[Start PASSAGE TO READ]
Wisdom… Choosing Your Battles and Showing Off Your Scars

“Battle scars” have been on my mind a lot lately.  Whether catching my eye in the form of scratches all over my minivan, visual echoes of my injuries past, scraped-kneed offspring, or wounded spirits – I see battle scars all around me.  It has brought me to ponder the wisdom in “choosing our battles,” and all that’s to be gained from showing off those scars. Through the battles and with the scars, we grow in our selves, our roles, and the stories we bring to share.

In military strategery, there are traditionally three things guiding the “choose your battles wisely” thing:

  • *1* strategic assessment of the situation (e.g., can you “win”?),
  • *2* expenditure of resources (e.g., is it worth it, or too costly?), and
  • *3* long-term prognosis (e.g., which does more for you in the long run, engaging or not engaging?).

I think the same wisdom applies in our daily lives – whether in our roles as leaders, as parents, as colleagues, partners, or friends.

honestyintegrityrespectFirst, a word on the battles you should NEVER walk away from… yes, I believe there are some.  Here’s where we hearken back to having clarity on your core values.  {How is it possible I’ve not written about core values yet? Next time…}  There are a few things that are so core to what’s important to each of us as individual human beings, that we should never sacrifice them. Know what yours are, and never walk away from a situation that allows them to be compromised.  For me? Honesty, respect, integrity.  If you violate one of these core values in a situation that impacts me, it will be dealt with.  We can disagree, have different opinions, believe different things – but if it crosses a line into lying, disrespectful, or subversive behavior I can not walk away.
[End PASSAGE TO READ]
_TASK INSTRUCTIONS_
- A) Translate this sentence from the post on choosing your battles into Spanish: "I think the same wisdom applies in our daily lives – whether in our roles as leaders, as parents, as colleagues, partners, or friends."
- B) In the post on choosing your battles, what core values does the writer name as their own?
- C) For each statement, say whether it agrees with the post on choosing your battles, and quote the words that decide it.
(i) Military strategy traditionally has three things guiding the choice of battles.
(ii) The writer has already written about core values.
(iii) The writer believes some battles should never be walked away from.
The items below come from a separate source.
[Start MATERIAL SUPPLIED]
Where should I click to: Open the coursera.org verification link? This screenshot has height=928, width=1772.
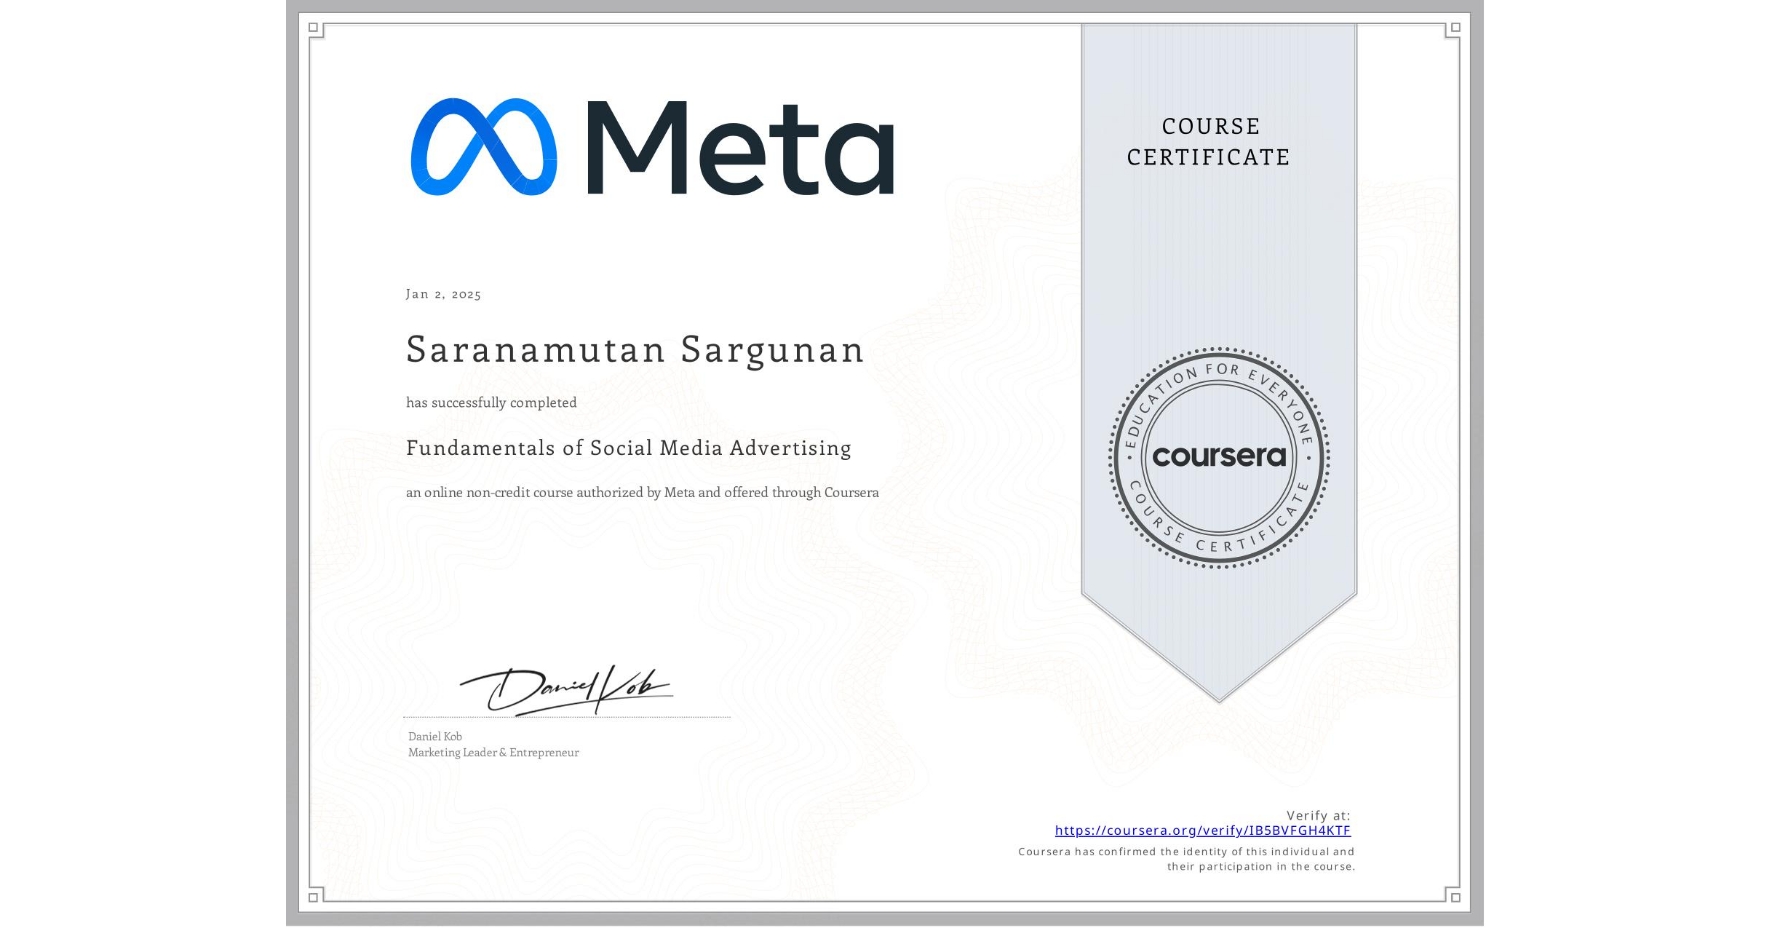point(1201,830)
[End MATERIAL SUPPLIED]
[Start MATERIAL SUPPLIED]
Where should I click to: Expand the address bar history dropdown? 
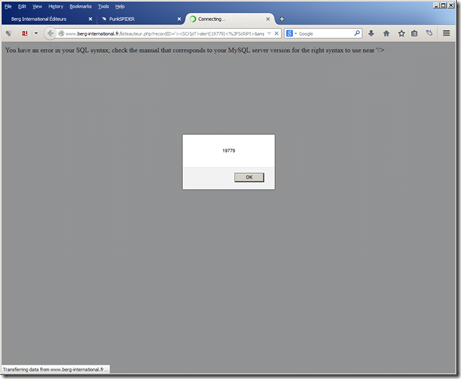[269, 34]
[End MATERIAL SUPPLIED]
_RESPONSES_
- A) Creo que la misma sabiduría se aplica en nuestra vida diaria, ya sea en nuestros roles como líderes, como padres, como colegas, parejas o amigos.

- B) Honesty, respect, and integrity.

- C)
(i) Yes: "there are traditionally three things guiding the “choose your battles wisely” thing"
(ii) No: "How is it possible I’ve not written about core values yet?"
(iii) Yes: "yes, I believe there are some."